An insider exposes the shocking facts deliberately left out of the hit Netflix series Making a Murderer—and argues persuasively that Steven Avery was rightfully convicted in the 2005 killing of Teresa Halbach.

After serving eighteen years for a crime he didn’t commit, Steven Avery was freed—and filed a thirty-six-million-dollar lawsuit against Manitowoc County, Wisconsin. But before the suit could be settled, Avery was arrested again—this time for the brutal murder of Teresa Halbach—and, through the office of a special prosecutor, convicted once more.

When the saga exploded onto the public consciousness with the airing of Making a Murderer, Michael Griesbach, a prosecutor and member of Wisconsin’s Innocence Project who had been instrumental in Avery’s 2003 exoneration, was targeted on social media, threatened—and plagued by doubt. Now, in this suspenseful, thorough narrative, he recounts his own re-examination of the evidence in light of the whirlwind of controversy stirred up by the blockbuster true-crime series.
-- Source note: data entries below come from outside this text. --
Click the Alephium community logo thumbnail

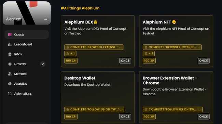[27, 13]
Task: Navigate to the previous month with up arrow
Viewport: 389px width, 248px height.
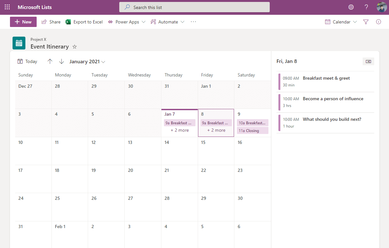Action: [50, 61]
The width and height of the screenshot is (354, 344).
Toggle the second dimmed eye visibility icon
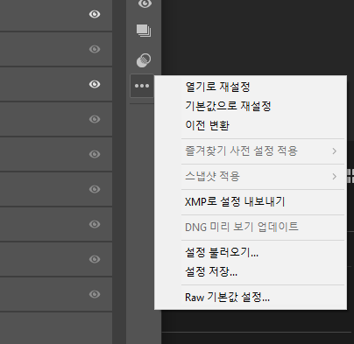[x=95, y=49]
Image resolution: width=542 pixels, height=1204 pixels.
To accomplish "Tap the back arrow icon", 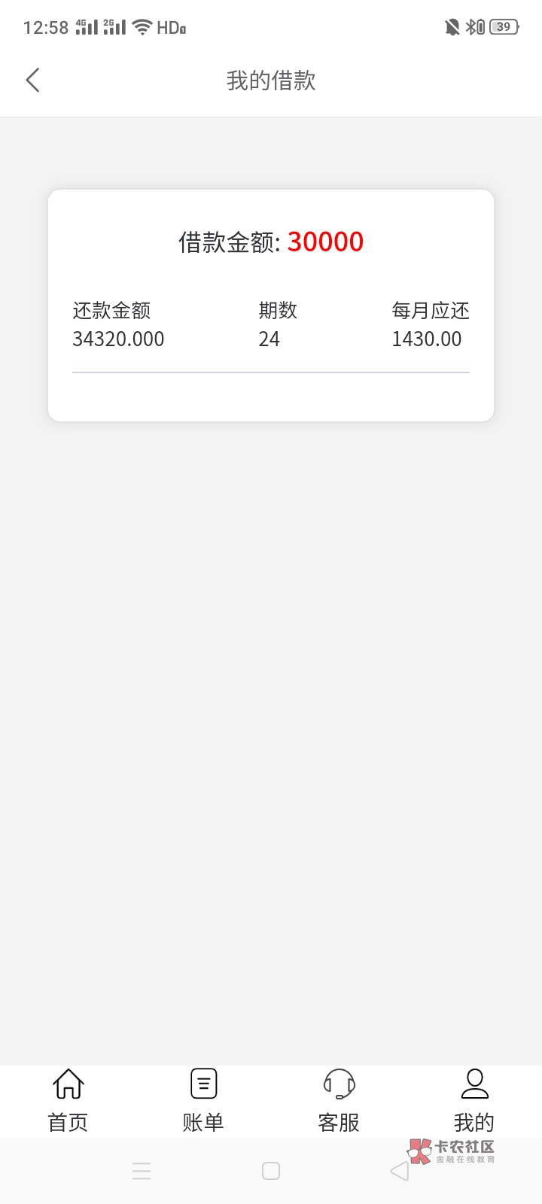I will click(x=32, y=81).
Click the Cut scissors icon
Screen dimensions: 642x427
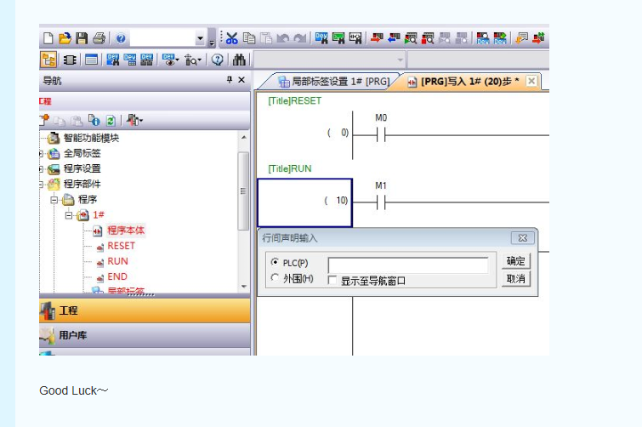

As Griesbach carefully reviews allegations of tampering and planted evidence, the confession by Avery’s developmentally disabled nephew, Brendan Dassey, and statements by Avery’s former girlfriend Jodi Stachowski, previously sealed documents deemed inadmissible at trial by Judge Patrick L. Willis—and a little-known, plausible alternate suspect—Griesbach shows how the filmmakers’ agenda, the accused man’s dramatic backstory, and sensational media coverage have clouded the truth about Steven Avery.

Now as Avery’s defense counsel files an appeal and prepares to do battle in the courtroom once more, Griesbach fights to set the record straight, determined that evidence should be followed where it leads and justice should be served—for as surely as our legal system should not send an innocent man to prison, neither should it let a guilty man walk free.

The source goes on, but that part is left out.